#### Parts of the exercise:
1. Print the freezer thread between "1/2 frosted and" and "R-SOLO (Apr 27, 2013)", inclusive.
2. In the freezer thread, how many defrost heaters does jeff1 say the refrigerator has?

#### Excerpted passage:
* * * *

# freezer not cold enough



## R-SOLO (Apr 25, 2013)

Freezer not cold enough and ice maker not making ice.model#FRT21IK6JM2 FRIGIDAIRE


----------



## jeff1 (Apr 25, 2013)

Hi,



> FRT21IK6JM2



Won't work for me....can't get that "K" to work.



> Freezer not cold enough



Fan working? Any frost on the back wall? Checked the evaporator coils for the frost pattern?
http://www.applianceaid.com/refrigerator-not-cold-enough.php

jeff.


----------



## R-SOLO (Apr 26, 2013)

Sorry model#FRT21IL6JM2 and everything is running,little frost more like slushy ice on coils..


----------



## jeff1 (Apr 26, 2013)

> FRT21IL6JM2



That one works 



> everything is running,little frost more like slushy ice on coils



Evenly frosted on all coils, 1/2 frosted 1/2 bare, ball of ice?
LINK> http://www.applianceaid.com/refrigerator-not-cold-enough.php Examples.

jeff.


----------



## R-SOLO (Apr 26, 2013)

Half frosted


----------



## woodchuck (Apr 26, 2013)

freon leak


----------



## jeff1 (Apr 26, 2013)

R-SOLO said:


> Half frosted



1/2 frosted and 1/2 bare is a system problem....leaker, restriction or inefficient compressor = BIG$ repair or new refrigerator time.

jeff.


----------



## R-SOLO (Apr 27, 2013)

Only 3 years old?


----------



## jeff1 (Apr 27, 2013)

Can happen 3 days, 3 weeks, 3 months, 3 years or 30 years.....the era of lasting 30 years is long gone now 

jeff.


----------



## woodchuck (Apr 27, 2013)

Possibly one of two defrost heaters is out so only part is getting defrosted.


----------



## jeff1 (Apr 28, 2013)

Only has 1 defrost heater.

jeff.


----------

* * * *

(Data for locating visible targets)

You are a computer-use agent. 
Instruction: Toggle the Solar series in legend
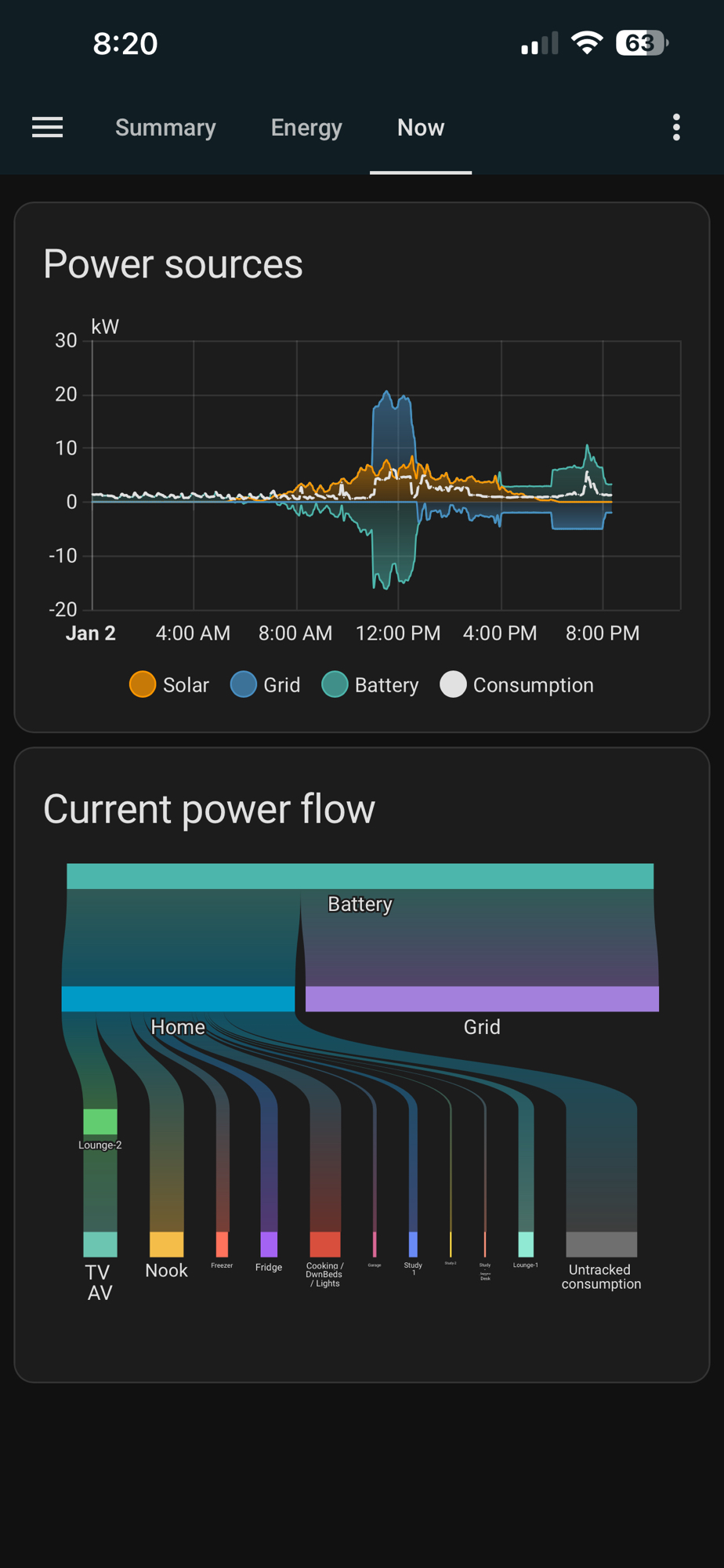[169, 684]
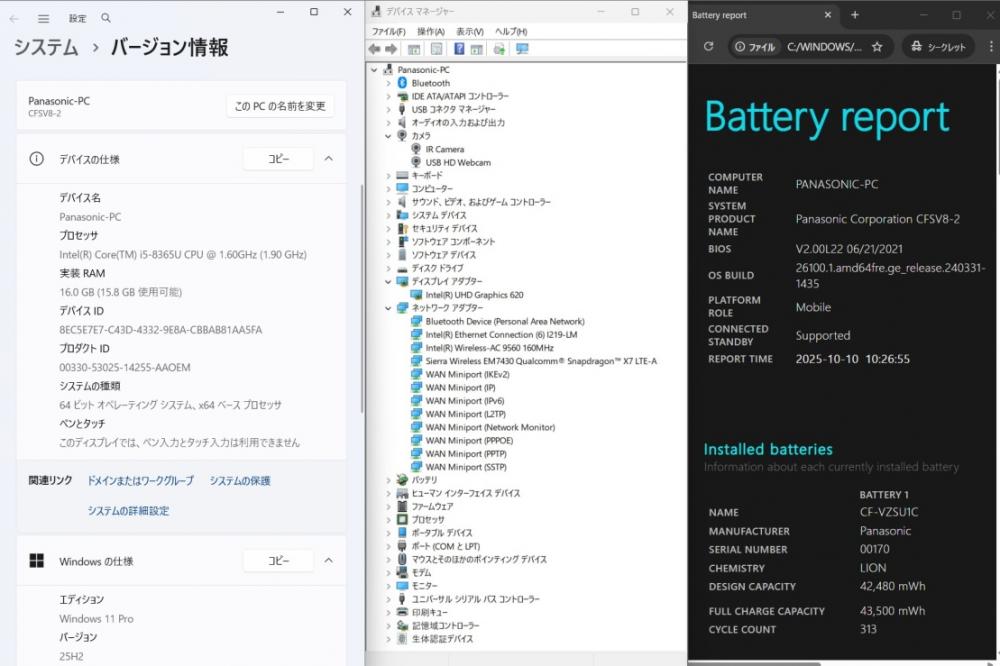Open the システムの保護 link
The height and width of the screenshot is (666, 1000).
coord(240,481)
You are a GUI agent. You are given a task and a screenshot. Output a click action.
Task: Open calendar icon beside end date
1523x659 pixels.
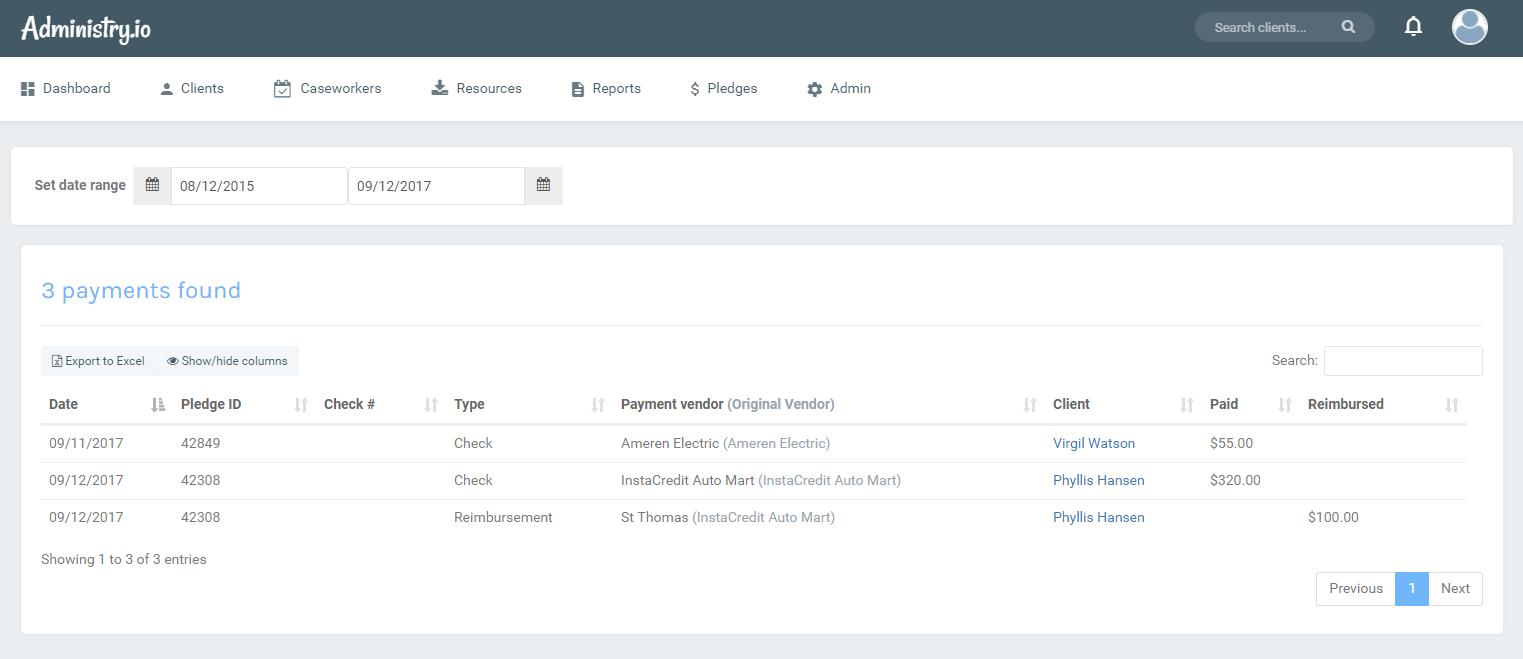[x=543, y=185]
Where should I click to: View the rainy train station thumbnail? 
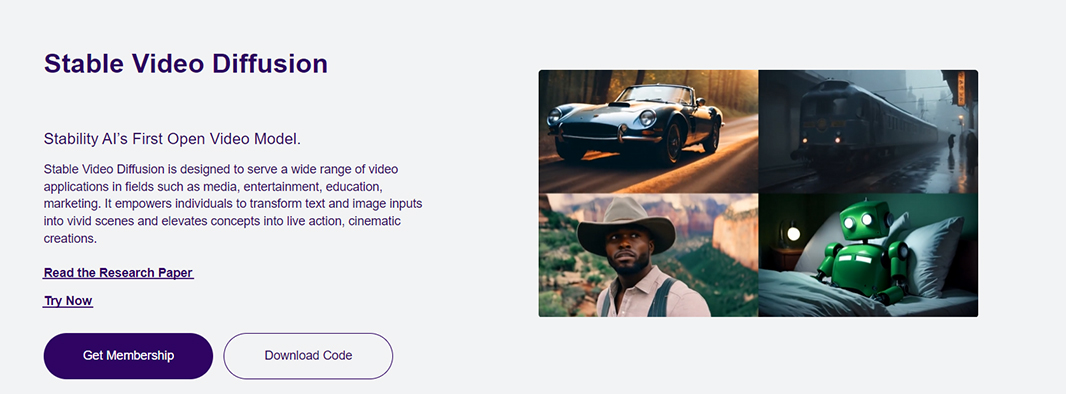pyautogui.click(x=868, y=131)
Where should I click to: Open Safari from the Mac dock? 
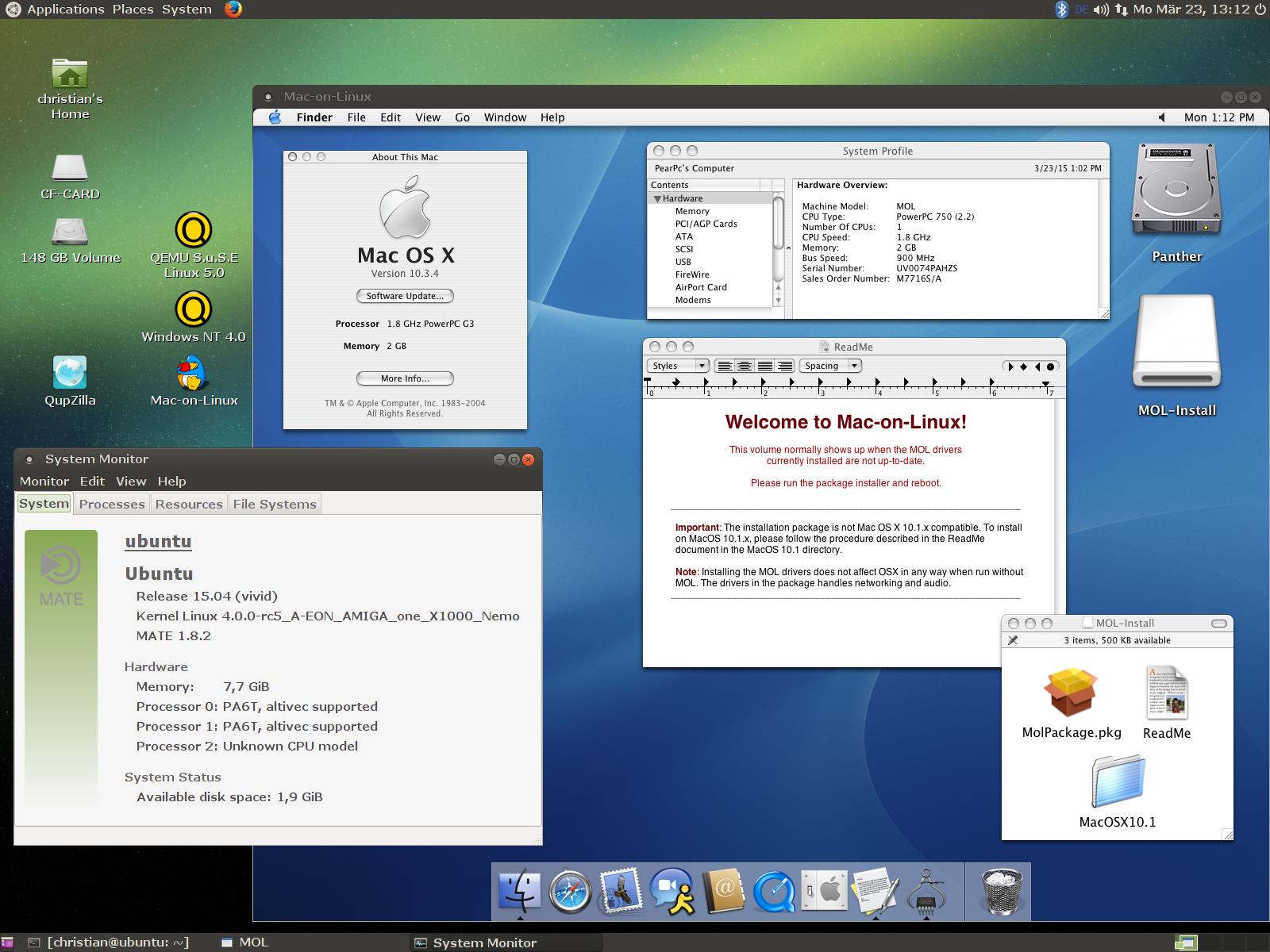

* * * *

#### Written answers:
1.
1/2 frosted and 1/2 bare is a system problem....leaker, restriction or inefficient compressor = BIG$ repair or new refrigerator time.

jeff.


----------



## R-SOLO (Apr 27, 2013)

2. Only one defrost heater.